** LISTED RECORDS **
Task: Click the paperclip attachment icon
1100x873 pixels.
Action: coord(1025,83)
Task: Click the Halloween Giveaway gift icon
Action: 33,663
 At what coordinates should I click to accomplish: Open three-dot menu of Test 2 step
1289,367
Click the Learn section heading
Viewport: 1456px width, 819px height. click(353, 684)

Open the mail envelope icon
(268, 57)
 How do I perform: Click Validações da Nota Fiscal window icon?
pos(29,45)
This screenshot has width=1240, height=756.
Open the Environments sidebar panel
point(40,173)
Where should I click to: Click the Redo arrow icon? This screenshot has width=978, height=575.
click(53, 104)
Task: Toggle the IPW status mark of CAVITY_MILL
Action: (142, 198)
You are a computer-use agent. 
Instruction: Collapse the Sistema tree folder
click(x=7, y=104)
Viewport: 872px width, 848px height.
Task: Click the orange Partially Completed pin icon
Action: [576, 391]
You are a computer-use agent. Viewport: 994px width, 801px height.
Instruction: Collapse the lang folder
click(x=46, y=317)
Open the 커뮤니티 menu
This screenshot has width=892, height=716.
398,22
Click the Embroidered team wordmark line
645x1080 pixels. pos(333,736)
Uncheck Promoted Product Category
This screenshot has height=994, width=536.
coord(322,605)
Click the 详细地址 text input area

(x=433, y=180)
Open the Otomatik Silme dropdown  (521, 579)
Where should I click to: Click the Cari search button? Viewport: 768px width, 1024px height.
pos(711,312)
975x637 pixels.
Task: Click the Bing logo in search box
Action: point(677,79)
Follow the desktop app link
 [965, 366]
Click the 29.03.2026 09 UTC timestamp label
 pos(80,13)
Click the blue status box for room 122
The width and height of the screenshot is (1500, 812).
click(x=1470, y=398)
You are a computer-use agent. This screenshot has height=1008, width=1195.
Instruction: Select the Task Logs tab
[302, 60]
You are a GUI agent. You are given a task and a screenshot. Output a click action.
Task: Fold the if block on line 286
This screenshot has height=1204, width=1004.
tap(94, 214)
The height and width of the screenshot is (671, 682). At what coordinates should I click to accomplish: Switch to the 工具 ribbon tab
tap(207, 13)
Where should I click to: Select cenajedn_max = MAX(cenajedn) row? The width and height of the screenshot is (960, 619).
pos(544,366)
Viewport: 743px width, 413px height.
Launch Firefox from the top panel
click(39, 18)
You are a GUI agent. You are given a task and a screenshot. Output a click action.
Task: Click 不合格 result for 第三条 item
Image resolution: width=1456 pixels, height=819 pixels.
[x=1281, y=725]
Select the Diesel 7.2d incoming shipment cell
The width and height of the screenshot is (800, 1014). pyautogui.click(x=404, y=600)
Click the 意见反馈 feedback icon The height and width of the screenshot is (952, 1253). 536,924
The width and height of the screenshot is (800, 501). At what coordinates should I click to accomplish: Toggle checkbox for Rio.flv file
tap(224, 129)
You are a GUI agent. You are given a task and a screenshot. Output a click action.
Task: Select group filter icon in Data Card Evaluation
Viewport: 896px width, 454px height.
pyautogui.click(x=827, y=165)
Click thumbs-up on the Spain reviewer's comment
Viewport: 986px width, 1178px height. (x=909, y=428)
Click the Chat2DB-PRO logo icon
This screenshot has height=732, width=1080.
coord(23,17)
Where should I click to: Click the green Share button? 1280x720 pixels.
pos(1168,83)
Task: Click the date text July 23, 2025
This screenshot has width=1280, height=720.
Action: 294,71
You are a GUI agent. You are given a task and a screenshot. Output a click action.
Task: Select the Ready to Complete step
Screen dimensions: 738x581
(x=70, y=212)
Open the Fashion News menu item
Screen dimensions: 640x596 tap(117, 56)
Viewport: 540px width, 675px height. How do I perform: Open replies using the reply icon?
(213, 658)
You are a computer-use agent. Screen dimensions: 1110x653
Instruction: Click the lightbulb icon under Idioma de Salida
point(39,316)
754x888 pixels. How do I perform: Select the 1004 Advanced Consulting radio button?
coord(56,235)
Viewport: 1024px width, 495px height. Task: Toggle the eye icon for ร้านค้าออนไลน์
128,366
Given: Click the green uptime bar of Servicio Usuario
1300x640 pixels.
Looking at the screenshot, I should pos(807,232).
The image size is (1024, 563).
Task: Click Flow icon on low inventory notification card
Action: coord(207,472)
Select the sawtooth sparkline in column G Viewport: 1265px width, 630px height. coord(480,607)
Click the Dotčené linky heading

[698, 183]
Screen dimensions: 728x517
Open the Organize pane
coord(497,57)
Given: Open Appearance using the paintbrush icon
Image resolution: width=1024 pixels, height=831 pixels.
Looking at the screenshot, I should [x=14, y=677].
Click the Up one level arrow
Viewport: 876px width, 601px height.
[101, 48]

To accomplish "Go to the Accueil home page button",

** WRITTEN INSTRUCTION **
Starting at the line that contains "Click the 意见反馈" and ending at the line that contains "tap(224, 129)", write those lines out again with the requests included, and shift every coordinate in the answers by adding -49.

** RESULT OF THIS EXERCISE **
Click the 意见反馈 feedback icon The height and width of the screenshot is (952, 1253). 487,875
The width and height of the screenshot is (800, 501). At what coordinates should I click to accomplish: Toggle checkbox for Rio.flv file
tap(175, 80)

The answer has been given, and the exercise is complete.